Review Questions Arterioles receive blood from arteries, which are vessels with a much larger lumen. Local controls, discussed later, account for this phenomenon. The wall of a capillary consists of the endothelial layer surrounded by a basement membrane with occasional smooth muscle fibers. Continuous Capillaries The most common type of capillary, the continuous capillary, is found in almost all vascularized tissues. Veins as Blood Reservoirs In addition to their primary function of returning blood to the heart, veins may be considered blood reservoirs, since systemic veins contain approximately 64 percent of the blood volume at any given time. .
The smooth muscle layers of the tunica media are supported by a framework of collagenous fibers that also binds the tunica media to the inner and outer tunics. Substances containing albumins, such as egg white, are called albuminoids. Between the smallest arteries, or arterioles, and the capillaries are intermediate vessels called precapillaries, or metarterioles, that, unlike the capillaries, have muscle fibres that permit them to contract; thus the precapillaries are able to control the emptying and filling of the capillaries. Thus, fluid generally moves out of the capillary and into the interstitial fluid. In turn, muscular arteries branch to distribute blood to the vast network of arterioles. The diameter of a capillary lumen ranges from 5—10 micrometers; the smallest are just barely wide enough for an erythrocyte to squeeze through. In contrast, the movement of fluid from an area of higher pressure in the tissues into an area of lower pressure in the capillaries is reabsorption.

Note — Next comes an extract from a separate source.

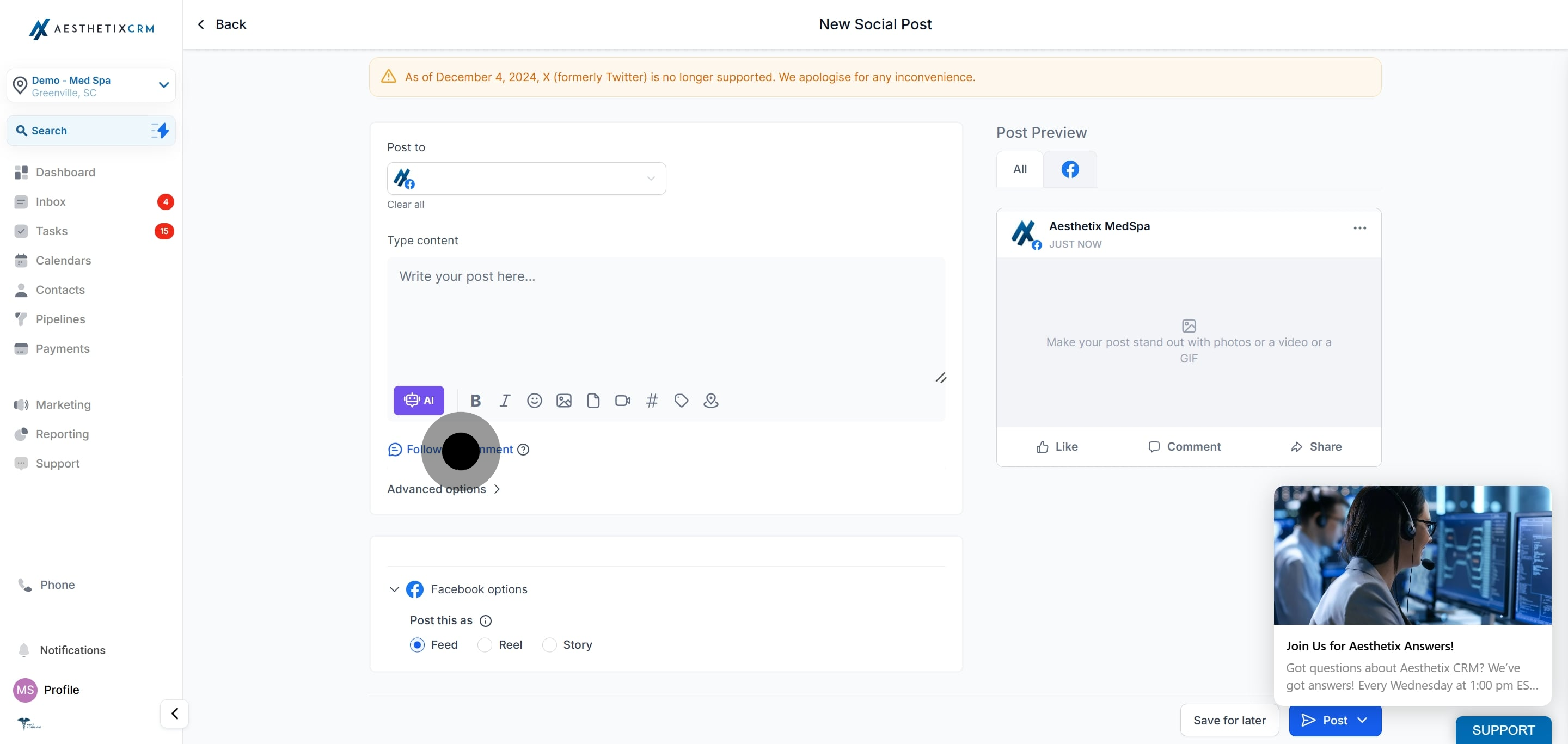Expand the Advanced options section

[443, 489]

As you will note in , approximately 21 percent of the venous blood is located in venous networks within the liver, bone marrow, and integument. Although recognized by the American Medical Association, there are currently no licensing requirements for vascular technicians, and licensing is voluntary. Normally, the precapillary sphincters are closed. It can be felt where an artery is close to the surface and rests on something firm. Vascular technicians are specialists in imaging technologies that provide information on the health of the vascular system. Thus, fluid generally moves out of the capillary and into the interstitial fluid.